Security experts say specific spyware-detection tools are needed because the people writing the programs have learned to disguise them.
"It's getting more difficult to tell what's legitimate code from what's malicious," said Ken Dunham, director of malicious code for iDefense. "Everyone would love to install one program to do everything, but comprehensive approaches have fallen short for just that reason. People learned to write around their flaws."
Security measures have to walk a fine line when blocking potential spyware and adware because closely related code might simply be part of a Web site's functionality, he added.

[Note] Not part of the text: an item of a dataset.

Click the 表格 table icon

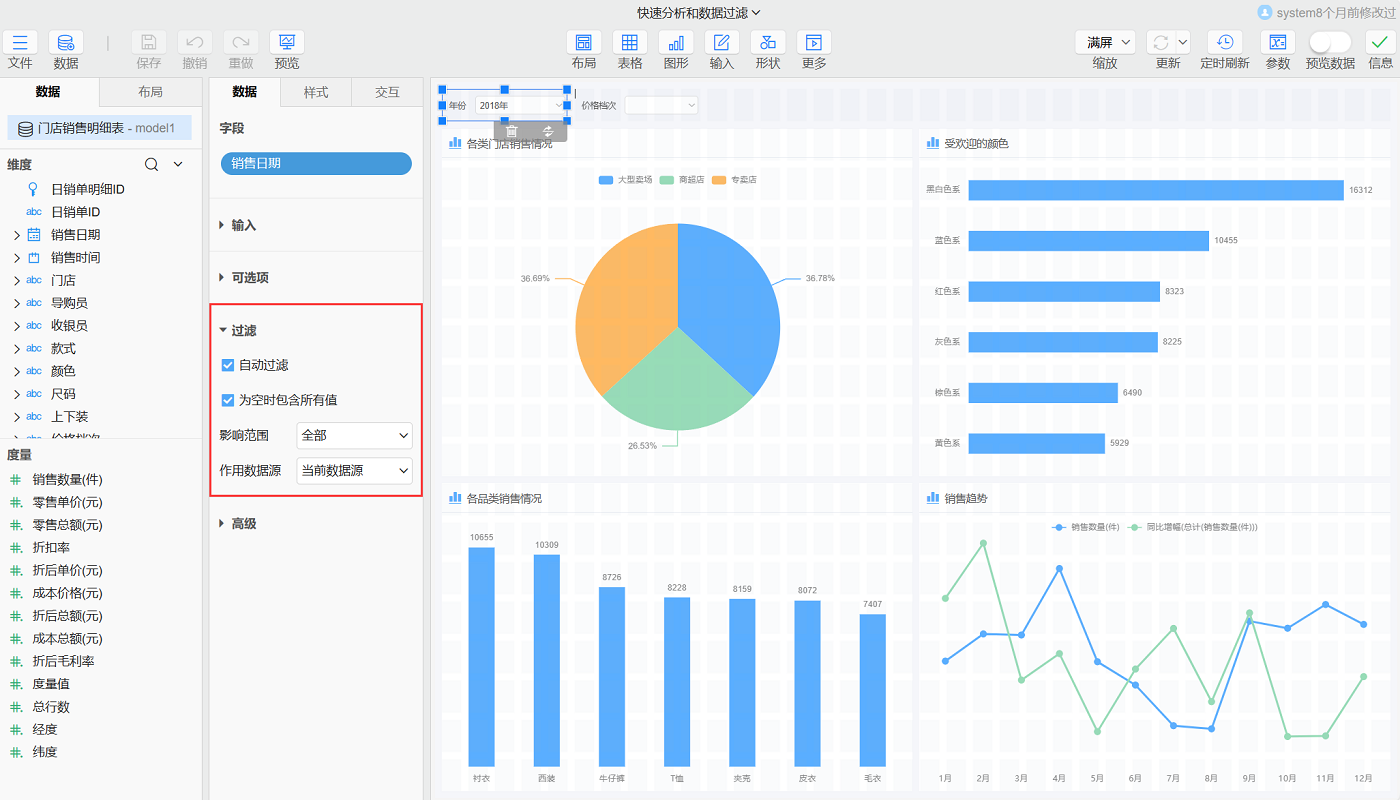point(630,43)
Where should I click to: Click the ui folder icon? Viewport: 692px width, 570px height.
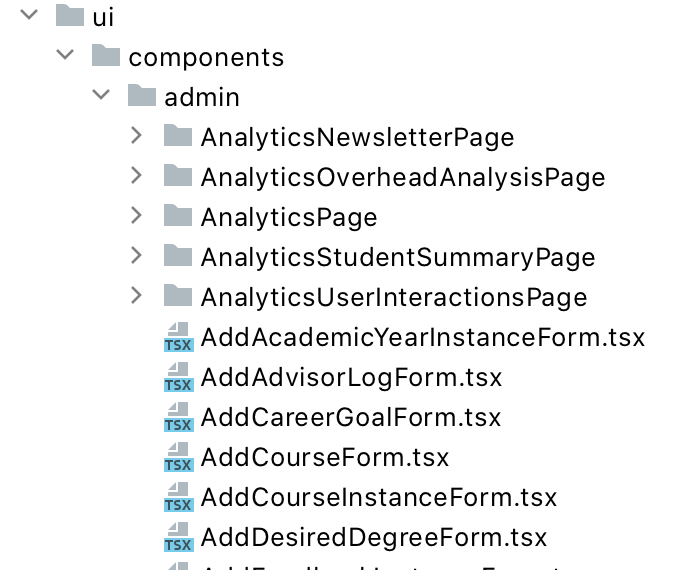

Gartner analyst Rich Mogull said that while they'd prefer a single solution that integrates all antivirus scanning, firewalls and other security protections, many enterprises are likely eager for any product that will address the spread of spyware.
"Companies know that 80 to 90 percent of computers have some form of spyware on them," Mogull said. "With that in mind, any product that is a step above the consumer programs and freeware will see a lot of adoption."
Spyware has risen rapidly through the ranks of security issues. Congress is considering several bills that would toughen spyware penalties, though those attempts are running into some opposition from the online marketing community, which worries that legitimate tracking programs that consumers agree to have placed on their computers will be lumped in with malware.
Meanwhile, the Federal Trade Commission recently launched its first prosecution against an alleged spyware and adware purveyor.